A Bernie Sanders presidency would be remarkably familiar
The democratic socialist's administration would resemble the current one in more ways than one
Now that Bernie Sanders has been universally declared the frontrunner for the Democratic presidential nomination following his victory in New Hampshire, it is worth asking: What would a Sanders presidency actually look like?
Here it is important to distinguish between Sanders' rhetoric on the campaign trail, in which he presents himself as a grand coalition-building progressive in the tradition of Franklin Roosevelt and Lyndon Johnson, a president who will pass grand sweeping legislation that transforms American society and institutions forever, and his actual prospects for success. He talks about the Green New Deal as if it were going to be an actual series of bills passed by the House and Senate and signed by him into law.
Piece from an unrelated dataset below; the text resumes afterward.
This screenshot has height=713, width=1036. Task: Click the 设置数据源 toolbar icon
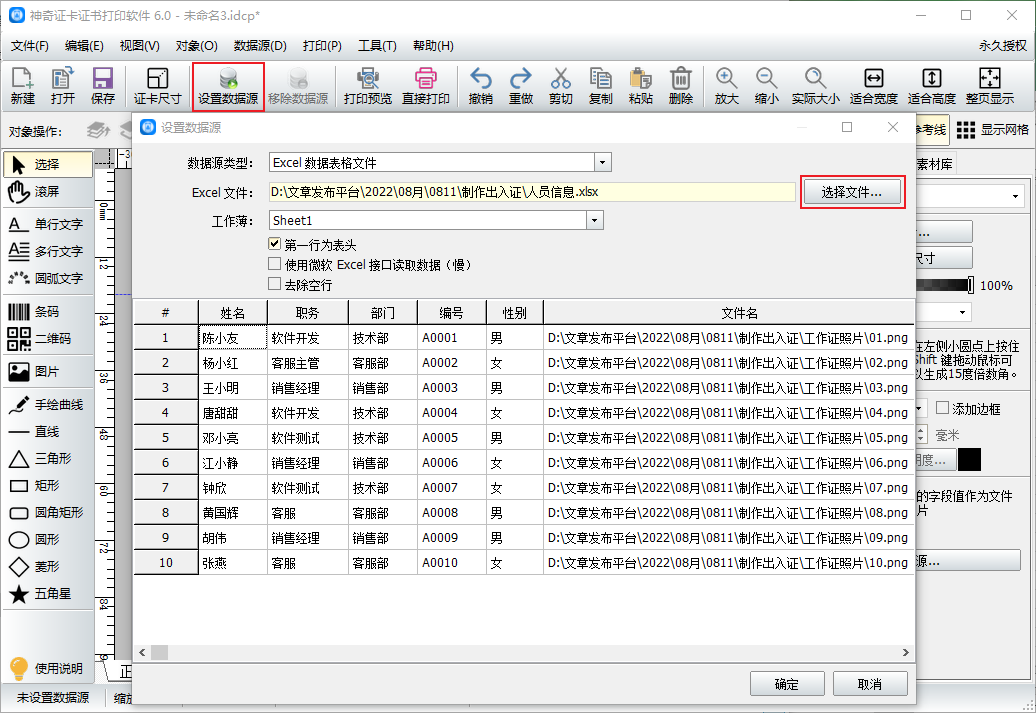tap(228, 86)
This is about as realistic as the tricorn hat fantasies of Republican presidential candidates in 2012. To take only a single example, Medicare-for-all is not likely to win the support of Nancy Pelosi, to say nothing of Mitch McConnell. The revolution may be televised, but it won't be on Senate TV. All the dire warnings progressives have issued in the last three years about the scope of executive authority will have to be forgotten if Sanders hopes to accomplish even a fraction of the things he is talking about in this campaign. More so even than Trump, Sanders is someone who will have to rule by executive order — doing things like unilaterally redefining the scope of Medicare eligibility — or not at all. In the meantime, he and his supporters should feel free to continue pretending that it is "unconstitutional" for the president to move a congressionally appropriated nickel from one jar into another. But for heaven's sake, or at least Bernie's, please don't actually start believing it.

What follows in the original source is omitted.